Pensez-vous que le législateur a été assez loin dans sa révision de la loi sur la protection des données, au regard du RGPD qui fait référence en Europe?

Il faut bien comprendre que la Suisse est un petit marché. Avec 9 millions d’habitants, elle ne pèse pas lourd face à des entreprises internationales, qui peuvent faire l’impasse sur une telle quantité d’utilisateurs. Ce serait donc difficile pour notre pays d’avoir des exigences plus élevées que le cadre de référence en la matière. Lorsque l’autorité de protection des données italienne a décidé d’interdire ChatGPT, OpenAI a accepté de modifier ses pratiques parce que l’Italie est membre de l’Union européenne, qui représente un marché de 447 millions d’habitants. Ce qui est sûr, c’est que si les entreprises suisses se conforment au Règlement général sur la protection des données (RGPD) européen, elles respecteront la nouvelle loi.

Qu’est-ce que cette loi a apporté, concrètement?

Elle a modifié les prérogatives du Préposé fédéral. Nous pouvons exiger des changements dans un traitement de données, voire l’interdire. Nous disposons également de nouveaux instruments basés sur l’approche de risques: les entreprises sont tenues d’effectuer des analyses d’impact pour les traitements de données qui présentent un risque élevé pour la personnalité ou les droits fondamentaux des personnes concernées.

«Risque élevé», c’est la porte ouverte à toutes les interprétations…

La loi ne définit pas clairement cette notion. Mais elle donne des indices. Ce sont les décisions rendues par notre autorité et la jurisprudence qui permettront de la définir. Si la loi était trop technique sur ce point, les entreprises en profiteraient pour se soustraire à l’obligation d’effectuer des analyses d’impact, en argumentant qu’elles ne pratiquent aucun traitement à haut risque puisque certains critères techniques, parmi une multitude, ne seraient pas remplis.

Nous allons continuer notre collaboration avec les conseillers à la protection des données, pour les inciter à obtenir des réponses de la part de leur employeur sur les traitements qu’il effectue. Vous savez, cette collaboration est très précieuse. Ces personnes, qui ont une connaissance particulière du secteur, nous permettent d’obtenir des informations précises sur la nature et les fonctionnalités des traitements. Sans elles, nous n’aurions pas les ressources nécessaires pour surveiller la multitude de grands projets et chantiers numériques.

Lorsqu’on lit les déclarations de protection des données et les conditions générales établies par les entreprises, on ne comprend jamais vraiment quelles sont les données qui sont utilisées.

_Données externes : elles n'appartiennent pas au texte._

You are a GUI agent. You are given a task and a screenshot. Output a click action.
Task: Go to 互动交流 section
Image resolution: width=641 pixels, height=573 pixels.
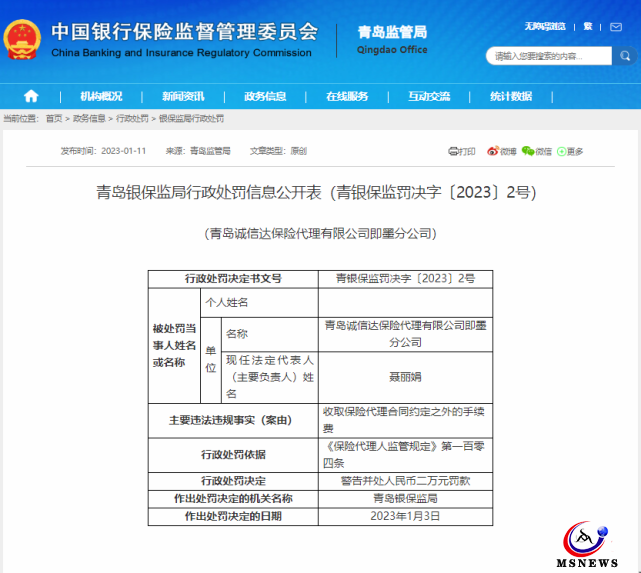tap(429, 96)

S’il devait y avoir une nouvelle révision de la loi, il faudrait qu’elle introduise la notion de «transparency by design» (transparence dès la conception, ndlr.). Les fournisseurs de logiciels devraient, dès le départ, mettre en place des mesures qui permettent d’informer les responsables de traitement ainsi que tous les utilisateurs de toutes les fonctionnalités. La transparence est indispensable, y compris s’agissant de l’interlocuteur. Ainsi, il faut préciser aux utilisateurs s’ils communiquent avec un humain ou une machine.

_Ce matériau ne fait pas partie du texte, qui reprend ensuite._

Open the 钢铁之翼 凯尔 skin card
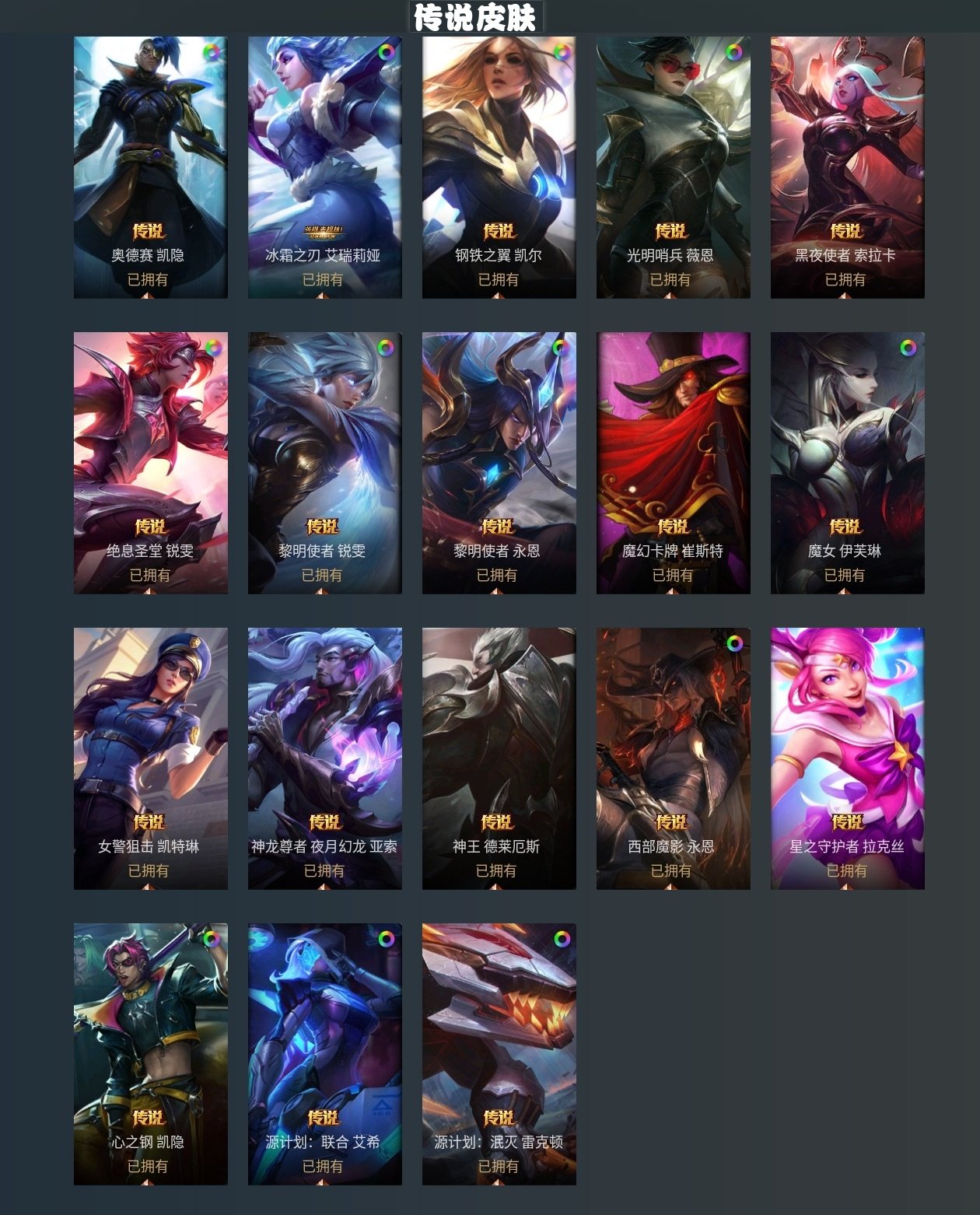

Les Genevois ont ajouté à leur Constitution un droit à l’intégrité numérique le 18 juin 2023. Qu’est-ce que cela vous inspire?

J’ai récemment été auditionné par les commissions du Parlement fédéral au sujet d’une initiative pour introduire l’intégrité numérique dans la Constitution fédérale. J’ai d’ailleurs rencontré son auteur, le conseiller national Samuel Bendahan. Nous avons bien entendu observé le résultat genevois. Nous nous réjouissons du taux d’acceptation, plus de 94%!

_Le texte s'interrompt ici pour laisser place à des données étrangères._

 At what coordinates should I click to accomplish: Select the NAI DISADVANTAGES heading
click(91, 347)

Cela montre que la sensibilité à la protection des données a beaucoup progressé, en particulier dans les régions urbaines. J’ignore si une votation fédérale obtiendrait un tel résultat. Les cantons ruraux pourraient se montrer plus réticents. En tout cas, si une telle initiative devait être acceptée au niveau fédéral, ça serait fantastique! Ce serait un signal très clair en faveur du renforcement des droits de l’individu dans le cyberespace, et ça contribuerait à valoriser notre travail en tant qu’autorité de surveillance.